Our Parent Council meeting, held Monday evening, was very productive. The meeting minutes will soon be posted on the website, under the headings “Our School” and then “Catholic School Council”. One major decision that was reached was that our two fundraisers (we are allowed two major fundraisers) will be the Opt Out and the sale of chocolates. More information of how the money raised will be spent will be shared soon.

Our Celebration Assembly was held on Tuesday. Congratulations go to all those who were recognized for consistently demonstrating the virtue of respect. Bus safety assemblies were held on Wednesday. Kindergarten students carved pumpkins in the library, the first draft of the School Improvement Plan was created, and Crazy Hat/Crazy Hair Day took place on Friday.

We are looking for a number of children’s magazines, preferably from within the past year. These would be for our Library, and meant to be shared by all of our students. We are also hoping to find a selection of gently used costumes, to be used for filming in our Green Screen Room, off of the library. Don’t forget to take some exciting photos of the children reading in unusual places. These should be submitted to Ms. Lemanczyk for her Extreme Reading Challenge.
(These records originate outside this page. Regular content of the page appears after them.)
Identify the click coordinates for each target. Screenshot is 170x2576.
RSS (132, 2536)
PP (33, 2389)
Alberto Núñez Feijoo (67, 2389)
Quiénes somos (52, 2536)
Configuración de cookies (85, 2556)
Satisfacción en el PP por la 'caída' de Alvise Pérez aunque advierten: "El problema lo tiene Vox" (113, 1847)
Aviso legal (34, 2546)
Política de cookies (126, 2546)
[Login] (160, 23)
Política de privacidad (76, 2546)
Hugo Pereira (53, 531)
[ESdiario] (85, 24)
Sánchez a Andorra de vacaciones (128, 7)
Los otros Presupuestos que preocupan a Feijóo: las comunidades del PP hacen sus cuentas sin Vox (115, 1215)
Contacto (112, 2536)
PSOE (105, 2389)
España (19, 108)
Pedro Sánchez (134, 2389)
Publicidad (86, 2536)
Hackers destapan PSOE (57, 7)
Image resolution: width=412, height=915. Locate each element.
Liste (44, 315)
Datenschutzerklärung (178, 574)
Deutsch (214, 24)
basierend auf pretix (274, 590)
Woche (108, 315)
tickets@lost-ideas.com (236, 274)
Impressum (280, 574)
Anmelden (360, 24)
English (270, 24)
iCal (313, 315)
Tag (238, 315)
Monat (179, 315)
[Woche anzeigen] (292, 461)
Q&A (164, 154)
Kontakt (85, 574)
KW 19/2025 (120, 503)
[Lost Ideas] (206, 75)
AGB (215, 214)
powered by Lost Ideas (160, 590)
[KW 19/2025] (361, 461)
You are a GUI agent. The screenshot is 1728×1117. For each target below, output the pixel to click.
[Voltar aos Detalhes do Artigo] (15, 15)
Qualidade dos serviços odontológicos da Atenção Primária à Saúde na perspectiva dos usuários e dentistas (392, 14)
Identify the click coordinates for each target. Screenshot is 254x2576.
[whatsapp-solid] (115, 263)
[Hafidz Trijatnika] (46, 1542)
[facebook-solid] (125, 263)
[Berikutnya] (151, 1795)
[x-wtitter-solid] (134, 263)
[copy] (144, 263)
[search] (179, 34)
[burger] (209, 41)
I met with a group of sixteen young people and Mrs. Montgomery (ha, ha) on Friday. This was the Social Justice Team, and they unanimously voted to participate in a pilot project put forward by the federal government, in conjunction with the We group. Observers will come and interact with our students as they promote a campaign called “We Film For Change”. The purpose of this observation will be to discover what motivates young people to participate in volunteering and social justice initiatives, and also what barriers they face. What a wonderful way to end the week. If those students are our future, then I am content.

It has been a fabulous weekend, weather-wise. I hope that you, like I, have been using these lovely days to regroup, refresh, and rise again. See you Monday!

P.S. I included a photo of our newest St. Mary's community member - proud big brother Everest introduced Kodi (after the bear) to Mrs. Chase-Duncan's class after Mass last week.